*PAGE EXCERPT*
--- BEGIN ---

In some cases, diagonal neighbors may not be considered as adjacent. It is better to clarify this with the interviewer.

C/C++


/*
Helper function that indicates if we can enter the cell or not
*/
int can_enter_cell(int matrix[][MAX_NUM_COLS], int is_visited[][MAX_NUM_COLS], 
		int cur_row, int cur_col, int n_rows, int n_cols)
{
	/*If we are outside the bounds of the matrix or
	if the cell is already visited or if the value in cell is 0
	then we shouldn't enter the cell */
	if (cur_row < 0 || cur_row >= n_rows 
	    || cur_col < 0 || cur_col >= n_cols
	    || is_visited[cur_row][cur_col] 
	    || matrix[cur_row][cur_col] == 0) {
		return 0;
	}

	return 1;
}


/* Helper function to count the number of islands of 1's
matrix: 2d matrix consisting of 0's and 1's
is_visited: if cell (i, j) has been visited, is_visited[i][j] is set to 1
cur_row: row of the current cell being processed
cur_col: column of the current cell being processed
n_rows: number of rows in the matrix
n_cols: number of columns in the matrix 
*/
void expand_search(int matrix[][MAX_NUM_COLS], int is_visited[][MAX_NUM_COLS], 
	int cur_row, int cur_col, int n_rows, int n_cols)

--- END ---

*DATA*

--- BEGIN ---

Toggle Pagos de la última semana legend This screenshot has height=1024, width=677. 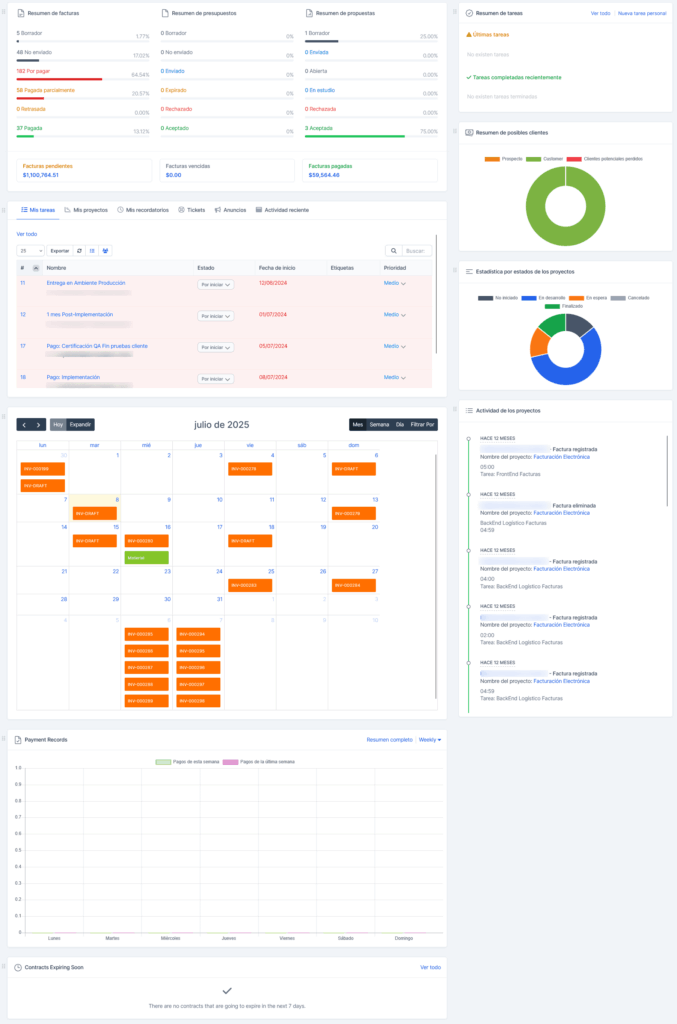click(x=259, y=762)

--- END ---

*AIM 1*
List every parameter name in the signature of the can_enter_cell function in the islands-counting code.
*AIM 2*
Resume the islands-counting code, starting right after the expand_search signature.

*FINAL RESULT 1*
matrix, is_visited, cur_row, cur_col, n_rows, n_cols

*FINAL RESULT 2*
{
	int i, j;

	is_visited[cur_row][cur_col] = 1;

	/*For the current cell, find out if we can continue the island of 1's
	with its neighbors. Each cell has 9 neighbors. The rows
	of neighbors will vary from cur_row - 1 to cur_row + 1
	The columns of the neighbors will vary from cur_col - 1
	to cur_col + 1*/
	for (i = -1; i <= 1; ++i) {
		for (j = -1; j <= 1; ++j) {
			int is_safe_cell = can_enter_cell(matrix, is_visited,  
					cur_row+i, cur_col+j, n_rows, n_cols);

			if (is_safe_cell) {
				expand_search(matrix, is_visited, cur_row+i, 
						cur_col+j, n_rows, n_cols);
			}
		}
	}
}


/* Main function to find the number of islands of 1's
matrix: 2d matrix consisting of 0's and 1's. Should not be empty
n_rows: number of rows in the matrix. Should be >= 1
n_cols: number of columns in the matrix. Should be >= 1 
*/
int find_islands(int matrix[][MAX_NUM_COLS], int n_rows, int n_cols)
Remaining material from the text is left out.